(Dataset entries)
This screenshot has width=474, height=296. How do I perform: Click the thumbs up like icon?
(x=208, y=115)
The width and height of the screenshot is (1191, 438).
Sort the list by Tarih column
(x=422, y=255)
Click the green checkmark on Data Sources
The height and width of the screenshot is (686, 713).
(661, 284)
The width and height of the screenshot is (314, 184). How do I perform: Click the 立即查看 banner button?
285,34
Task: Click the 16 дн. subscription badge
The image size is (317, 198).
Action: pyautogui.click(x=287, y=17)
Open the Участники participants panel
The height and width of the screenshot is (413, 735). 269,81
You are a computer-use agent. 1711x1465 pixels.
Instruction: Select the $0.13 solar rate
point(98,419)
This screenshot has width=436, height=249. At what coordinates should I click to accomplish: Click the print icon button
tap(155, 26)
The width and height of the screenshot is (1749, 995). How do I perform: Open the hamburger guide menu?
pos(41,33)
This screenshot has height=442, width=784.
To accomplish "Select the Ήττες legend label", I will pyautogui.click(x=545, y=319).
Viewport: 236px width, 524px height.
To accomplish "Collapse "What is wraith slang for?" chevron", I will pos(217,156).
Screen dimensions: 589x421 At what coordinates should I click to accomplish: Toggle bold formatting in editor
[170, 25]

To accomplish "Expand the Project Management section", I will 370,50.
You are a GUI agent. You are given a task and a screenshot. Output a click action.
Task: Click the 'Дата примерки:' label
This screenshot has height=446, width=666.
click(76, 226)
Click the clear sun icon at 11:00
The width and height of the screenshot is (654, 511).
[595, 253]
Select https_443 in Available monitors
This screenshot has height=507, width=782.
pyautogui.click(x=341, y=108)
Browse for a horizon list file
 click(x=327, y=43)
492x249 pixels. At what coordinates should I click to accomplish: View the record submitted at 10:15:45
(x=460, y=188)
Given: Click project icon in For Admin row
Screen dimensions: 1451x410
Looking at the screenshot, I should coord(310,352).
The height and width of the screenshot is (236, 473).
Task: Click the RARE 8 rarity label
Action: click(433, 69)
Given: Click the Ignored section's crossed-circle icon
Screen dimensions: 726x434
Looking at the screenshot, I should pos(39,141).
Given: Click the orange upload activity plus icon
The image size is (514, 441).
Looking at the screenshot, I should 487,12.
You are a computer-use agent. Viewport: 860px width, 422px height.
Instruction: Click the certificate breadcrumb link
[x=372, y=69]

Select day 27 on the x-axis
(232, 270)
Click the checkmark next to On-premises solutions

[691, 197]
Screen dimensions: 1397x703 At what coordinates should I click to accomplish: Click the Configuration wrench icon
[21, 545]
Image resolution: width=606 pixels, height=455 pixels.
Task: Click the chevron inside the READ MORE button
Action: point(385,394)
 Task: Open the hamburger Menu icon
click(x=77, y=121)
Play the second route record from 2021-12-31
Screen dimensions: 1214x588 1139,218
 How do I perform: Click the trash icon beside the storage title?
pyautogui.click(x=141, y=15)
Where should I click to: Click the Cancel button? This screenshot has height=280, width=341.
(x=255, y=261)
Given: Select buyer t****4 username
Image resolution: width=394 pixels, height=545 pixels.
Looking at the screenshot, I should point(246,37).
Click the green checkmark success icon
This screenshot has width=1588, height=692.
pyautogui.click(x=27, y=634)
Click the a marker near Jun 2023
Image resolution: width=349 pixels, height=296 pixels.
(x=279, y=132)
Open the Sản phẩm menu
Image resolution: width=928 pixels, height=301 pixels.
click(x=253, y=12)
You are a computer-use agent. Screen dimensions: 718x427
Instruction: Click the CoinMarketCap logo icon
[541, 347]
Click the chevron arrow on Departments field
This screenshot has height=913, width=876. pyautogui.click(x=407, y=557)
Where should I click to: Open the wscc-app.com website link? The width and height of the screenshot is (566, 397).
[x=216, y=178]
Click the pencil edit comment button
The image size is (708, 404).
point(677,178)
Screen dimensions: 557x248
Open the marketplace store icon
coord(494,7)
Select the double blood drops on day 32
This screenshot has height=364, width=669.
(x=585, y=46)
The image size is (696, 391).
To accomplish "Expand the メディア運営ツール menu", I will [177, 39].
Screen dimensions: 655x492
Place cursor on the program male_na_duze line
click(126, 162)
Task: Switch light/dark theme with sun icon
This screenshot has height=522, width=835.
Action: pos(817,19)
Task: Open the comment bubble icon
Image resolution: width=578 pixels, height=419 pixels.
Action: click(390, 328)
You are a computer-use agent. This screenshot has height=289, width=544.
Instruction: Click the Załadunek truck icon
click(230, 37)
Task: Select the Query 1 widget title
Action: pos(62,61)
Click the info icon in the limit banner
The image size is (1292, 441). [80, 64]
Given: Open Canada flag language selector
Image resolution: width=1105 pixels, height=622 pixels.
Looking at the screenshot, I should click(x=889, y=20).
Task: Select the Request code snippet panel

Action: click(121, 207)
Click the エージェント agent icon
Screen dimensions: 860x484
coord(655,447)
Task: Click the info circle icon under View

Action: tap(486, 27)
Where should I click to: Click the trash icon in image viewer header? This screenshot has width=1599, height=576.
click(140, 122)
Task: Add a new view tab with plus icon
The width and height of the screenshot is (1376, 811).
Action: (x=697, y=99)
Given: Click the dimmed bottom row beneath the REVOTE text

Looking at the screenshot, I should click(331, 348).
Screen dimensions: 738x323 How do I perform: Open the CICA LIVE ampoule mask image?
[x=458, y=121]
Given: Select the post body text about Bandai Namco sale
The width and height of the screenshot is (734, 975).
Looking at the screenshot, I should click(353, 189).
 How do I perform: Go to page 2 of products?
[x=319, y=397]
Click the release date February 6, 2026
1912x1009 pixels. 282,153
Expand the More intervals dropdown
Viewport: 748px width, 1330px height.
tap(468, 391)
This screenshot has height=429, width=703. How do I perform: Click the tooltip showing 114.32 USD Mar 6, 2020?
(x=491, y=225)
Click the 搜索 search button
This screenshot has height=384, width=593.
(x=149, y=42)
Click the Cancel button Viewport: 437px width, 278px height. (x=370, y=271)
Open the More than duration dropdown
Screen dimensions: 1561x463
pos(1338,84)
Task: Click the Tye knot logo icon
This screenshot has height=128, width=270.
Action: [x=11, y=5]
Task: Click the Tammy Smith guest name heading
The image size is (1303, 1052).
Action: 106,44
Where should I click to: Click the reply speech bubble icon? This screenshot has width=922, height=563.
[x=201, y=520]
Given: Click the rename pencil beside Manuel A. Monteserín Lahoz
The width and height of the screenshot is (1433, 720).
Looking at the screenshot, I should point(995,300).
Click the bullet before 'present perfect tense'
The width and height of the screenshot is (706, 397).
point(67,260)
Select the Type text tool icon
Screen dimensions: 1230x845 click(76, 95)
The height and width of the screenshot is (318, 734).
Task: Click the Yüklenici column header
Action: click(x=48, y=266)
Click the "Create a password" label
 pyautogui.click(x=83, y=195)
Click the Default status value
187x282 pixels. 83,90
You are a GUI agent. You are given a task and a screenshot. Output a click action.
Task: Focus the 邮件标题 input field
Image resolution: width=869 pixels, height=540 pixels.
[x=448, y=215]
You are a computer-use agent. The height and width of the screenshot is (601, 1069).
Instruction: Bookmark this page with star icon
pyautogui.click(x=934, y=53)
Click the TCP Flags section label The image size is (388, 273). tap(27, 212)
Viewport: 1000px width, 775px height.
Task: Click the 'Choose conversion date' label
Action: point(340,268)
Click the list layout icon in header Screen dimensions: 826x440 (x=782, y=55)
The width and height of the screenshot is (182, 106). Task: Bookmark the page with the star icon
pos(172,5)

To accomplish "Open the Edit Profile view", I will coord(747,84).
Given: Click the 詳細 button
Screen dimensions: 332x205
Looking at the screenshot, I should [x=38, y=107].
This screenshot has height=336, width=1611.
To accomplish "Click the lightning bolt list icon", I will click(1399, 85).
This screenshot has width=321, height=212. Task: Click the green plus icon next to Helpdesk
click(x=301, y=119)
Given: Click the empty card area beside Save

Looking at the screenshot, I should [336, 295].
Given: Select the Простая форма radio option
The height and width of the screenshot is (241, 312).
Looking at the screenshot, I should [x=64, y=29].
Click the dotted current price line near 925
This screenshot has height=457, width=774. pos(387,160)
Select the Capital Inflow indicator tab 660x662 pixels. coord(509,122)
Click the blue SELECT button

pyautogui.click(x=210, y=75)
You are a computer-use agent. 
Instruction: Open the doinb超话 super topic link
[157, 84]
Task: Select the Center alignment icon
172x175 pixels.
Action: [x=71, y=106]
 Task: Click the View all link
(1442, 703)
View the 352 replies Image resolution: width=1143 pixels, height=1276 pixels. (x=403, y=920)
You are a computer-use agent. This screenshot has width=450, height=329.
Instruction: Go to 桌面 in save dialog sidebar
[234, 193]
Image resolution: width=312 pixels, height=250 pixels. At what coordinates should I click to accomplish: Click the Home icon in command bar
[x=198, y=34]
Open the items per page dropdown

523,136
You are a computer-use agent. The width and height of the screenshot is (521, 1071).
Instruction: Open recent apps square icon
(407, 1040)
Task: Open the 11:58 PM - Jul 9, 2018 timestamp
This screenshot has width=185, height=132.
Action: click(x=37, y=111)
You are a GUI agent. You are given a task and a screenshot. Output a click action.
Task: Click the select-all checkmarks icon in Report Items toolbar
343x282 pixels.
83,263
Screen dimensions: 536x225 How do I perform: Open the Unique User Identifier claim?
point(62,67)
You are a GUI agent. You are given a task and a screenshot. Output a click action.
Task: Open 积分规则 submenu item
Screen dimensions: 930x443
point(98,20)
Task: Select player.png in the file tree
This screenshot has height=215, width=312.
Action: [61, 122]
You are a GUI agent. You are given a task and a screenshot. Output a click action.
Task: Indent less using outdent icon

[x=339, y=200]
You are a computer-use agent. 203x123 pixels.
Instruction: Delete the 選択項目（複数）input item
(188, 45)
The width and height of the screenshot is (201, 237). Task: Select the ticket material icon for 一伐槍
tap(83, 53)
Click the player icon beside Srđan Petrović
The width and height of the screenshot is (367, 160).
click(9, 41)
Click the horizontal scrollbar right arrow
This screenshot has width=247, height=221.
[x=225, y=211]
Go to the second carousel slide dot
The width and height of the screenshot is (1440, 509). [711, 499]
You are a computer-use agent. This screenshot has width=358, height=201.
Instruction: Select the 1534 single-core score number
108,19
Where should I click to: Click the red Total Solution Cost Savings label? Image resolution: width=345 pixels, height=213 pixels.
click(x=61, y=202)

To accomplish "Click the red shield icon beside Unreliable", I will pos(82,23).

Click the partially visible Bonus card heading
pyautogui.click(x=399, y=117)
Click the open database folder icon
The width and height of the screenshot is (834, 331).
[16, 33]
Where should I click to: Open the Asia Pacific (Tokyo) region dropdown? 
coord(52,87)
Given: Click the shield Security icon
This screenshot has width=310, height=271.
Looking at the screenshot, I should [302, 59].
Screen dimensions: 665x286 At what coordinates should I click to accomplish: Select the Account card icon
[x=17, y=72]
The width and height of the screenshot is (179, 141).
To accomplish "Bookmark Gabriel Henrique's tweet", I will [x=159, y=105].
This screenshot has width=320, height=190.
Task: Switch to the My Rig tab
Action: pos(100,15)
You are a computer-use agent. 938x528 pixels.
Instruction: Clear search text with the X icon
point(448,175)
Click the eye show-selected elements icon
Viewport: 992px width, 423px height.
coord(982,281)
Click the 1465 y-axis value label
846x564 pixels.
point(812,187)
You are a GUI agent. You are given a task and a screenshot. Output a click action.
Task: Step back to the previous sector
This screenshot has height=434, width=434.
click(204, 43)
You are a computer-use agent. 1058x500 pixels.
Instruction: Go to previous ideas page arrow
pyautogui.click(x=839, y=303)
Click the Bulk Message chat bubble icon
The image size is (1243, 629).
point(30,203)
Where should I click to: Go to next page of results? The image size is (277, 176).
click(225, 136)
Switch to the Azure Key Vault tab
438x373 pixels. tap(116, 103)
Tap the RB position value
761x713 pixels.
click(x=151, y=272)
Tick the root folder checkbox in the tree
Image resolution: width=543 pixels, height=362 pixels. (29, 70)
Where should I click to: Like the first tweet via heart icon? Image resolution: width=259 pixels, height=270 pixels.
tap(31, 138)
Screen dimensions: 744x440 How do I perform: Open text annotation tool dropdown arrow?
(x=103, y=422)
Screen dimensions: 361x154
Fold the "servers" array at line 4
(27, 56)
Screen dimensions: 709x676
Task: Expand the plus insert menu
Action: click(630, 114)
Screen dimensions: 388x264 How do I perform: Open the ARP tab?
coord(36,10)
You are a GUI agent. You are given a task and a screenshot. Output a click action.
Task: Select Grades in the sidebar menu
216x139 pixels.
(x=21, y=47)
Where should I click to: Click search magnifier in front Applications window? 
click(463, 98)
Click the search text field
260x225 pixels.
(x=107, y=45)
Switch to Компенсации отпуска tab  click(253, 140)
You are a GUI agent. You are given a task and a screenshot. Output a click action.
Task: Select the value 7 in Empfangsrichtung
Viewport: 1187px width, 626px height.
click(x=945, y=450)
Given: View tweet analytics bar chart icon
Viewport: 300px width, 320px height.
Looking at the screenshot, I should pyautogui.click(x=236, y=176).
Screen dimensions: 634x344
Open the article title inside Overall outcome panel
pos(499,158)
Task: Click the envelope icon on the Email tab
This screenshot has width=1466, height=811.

■ PROBLEM TO SOLVE
Using the records above, report each line with the string "comment".

■ ANSWER FOR THE TASK
Click the pencil edit comment button
Task: Open the comment bubble icon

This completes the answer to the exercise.